Albany Arts is delighted to announce the latest solo exhibition of work by Pie Herring. Fortitude marks Herring’s debut London solo show, featuring an explosive body of painted works. The exhibition comprises of two series of work which reflect and were inspired by a year she spent painting across two continents.
Last year Pie was invited to spend time at a conservation park in Northern Kenya known as Lewa Wildlife. She was asked to create a body of work detailing the impact that the Covid 19 virus, and the subsequent lack of tourism, has had on the rural communities surrounding the parkland.
Pie’s work from Kenya was exhibited at a successful group show at the High-Line Nine Gallery in New York earlier this year, and subsequently her piece entitled ‘To Have Three Daughters’ has recently been awarded second place in the Women United Art Prize.
Pie says “I was lucky enough to meet and spend time with members of the local communities. They shared their stories with me about struggles, defiance, inherent generosity, love and resilience in the face of a global pandemic. These are the people you will see on the walls at Fortitude.“
The second series of paintings on display are inspired by footage taken at recent public events involving protests, vigils and memorials. These paintings demonstrate how Pie has begun to explore dimensionality in her work. By allowing the paint to spill erratically out onto the frame, she is seeking to take the painting’s surface beyond the confines of the canvas.
Pie has said “I find it interesting that while we are living in a time of increasing restrictions I’ve felt the urge to break free from the limitations imposed by the edges of the canvas.”
Pie Herring is a London-based artist who graduated from Edinburgh College of Art in 2018 with a First-Class honours degree in painting. Pie’s work has been exhibited in a number of exhibitions. Notable highlights include the ‘Young London Painters’ group show in November 2018 and the Royal Scottish Academy’s New Contemporaries Exhibition 2019 where she was awarded the Carnegie scholarship. Most recently, Pie’s work has been exhibited at the High Line Nine Gallery in New York as part of a group show entitled The Art of Resilience.

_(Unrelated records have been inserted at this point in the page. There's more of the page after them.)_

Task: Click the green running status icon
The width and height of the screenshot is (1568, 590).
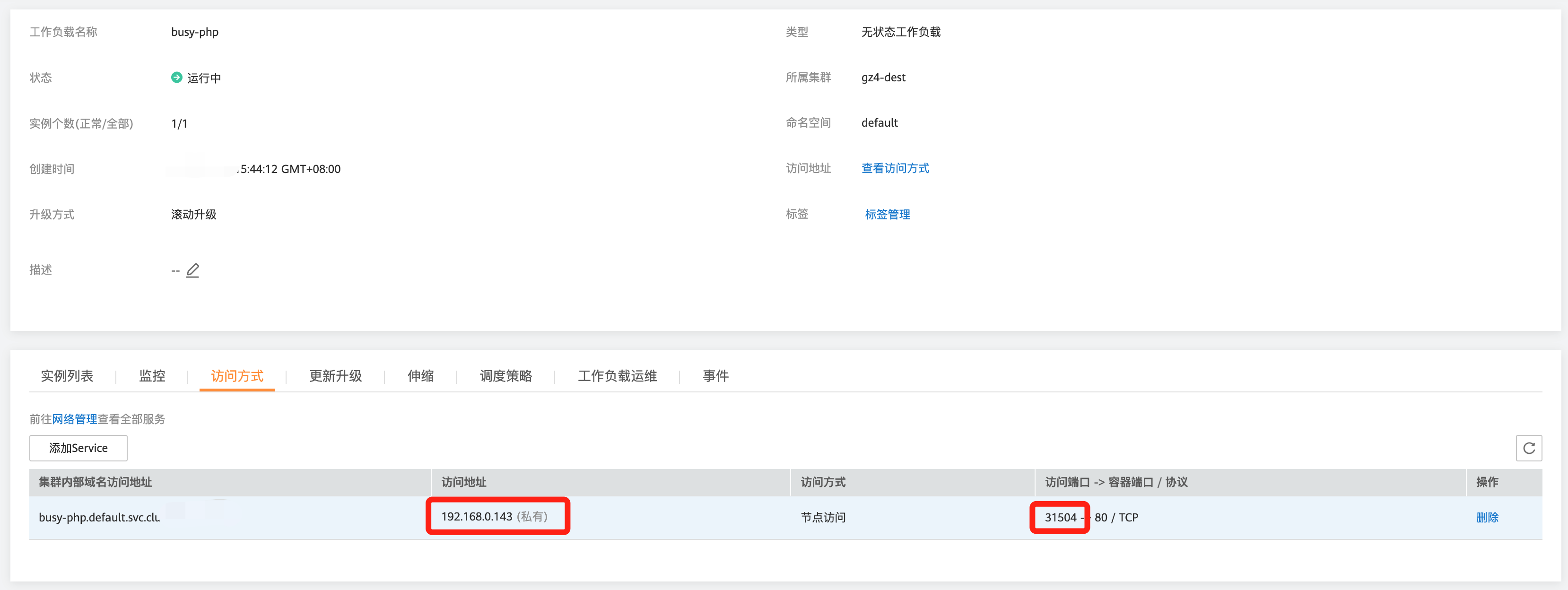Action: (x=176, y=78)
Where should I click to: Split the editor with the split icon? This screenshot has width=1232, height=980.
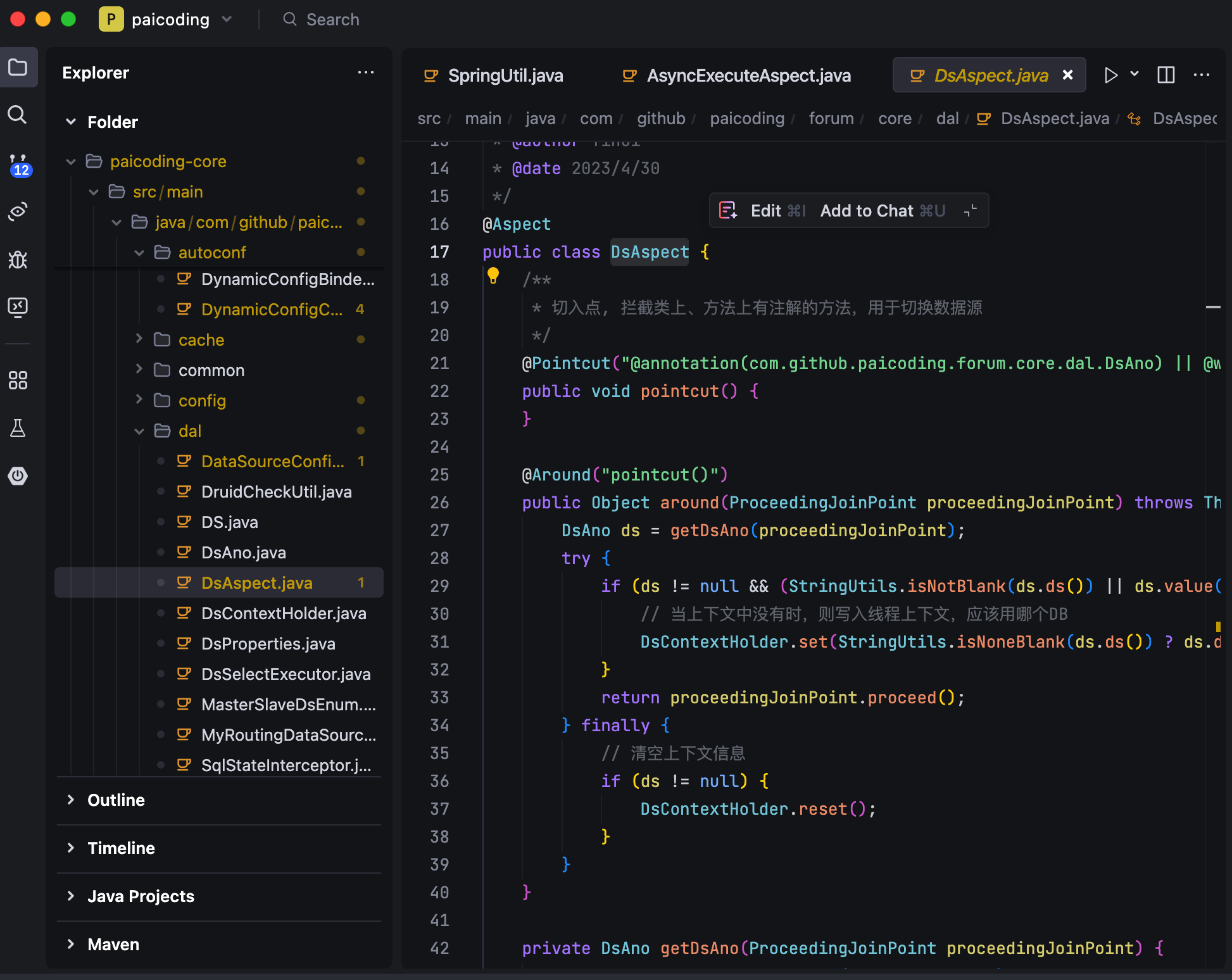(1166, 75)
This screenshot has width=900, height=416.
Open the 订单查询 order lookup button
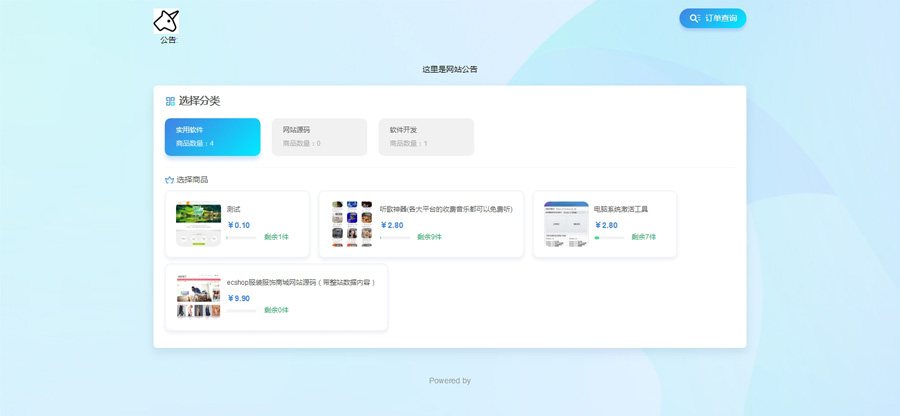[x=712, y=18]
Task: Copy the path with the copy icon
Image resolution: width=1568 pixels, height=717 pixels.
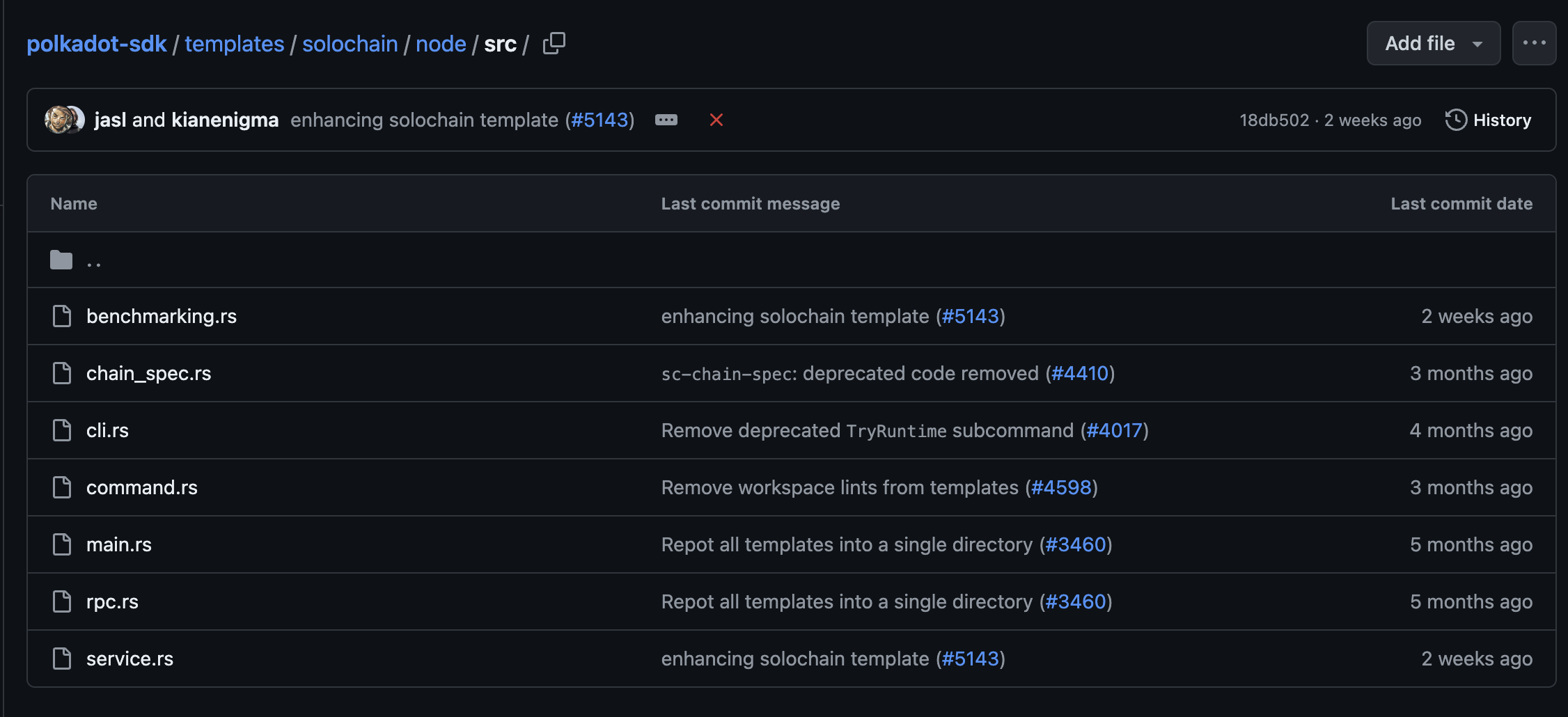Action: point(554,43)
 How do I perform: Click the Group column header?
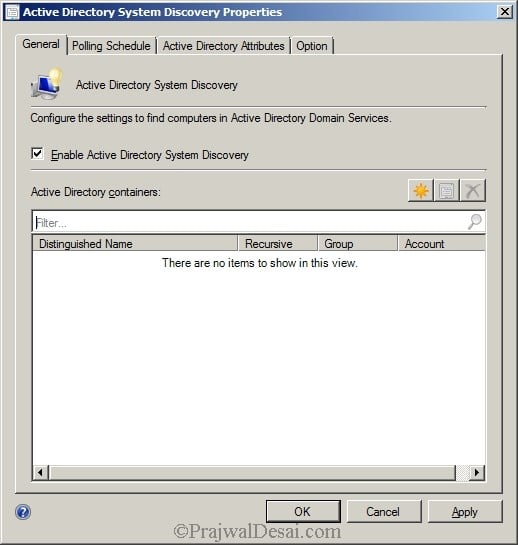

Predominantly working in oils, Pie’s paintings depict tender portrayals of human and societal issues. Interested in the deconstruction and removal of paint, Pie strips background information to place emphasis on interrelationship and emotion. Each piece begins with a dynamic landscape of paint, large brushstrokes move widespread across the canvas, and puddles of turps dry to form unpredictable meandering marks. The figural composition is then considered in relation to this field of paint. Her practice continues to explore the synergy of gestural mark-making and more detailed brushwork.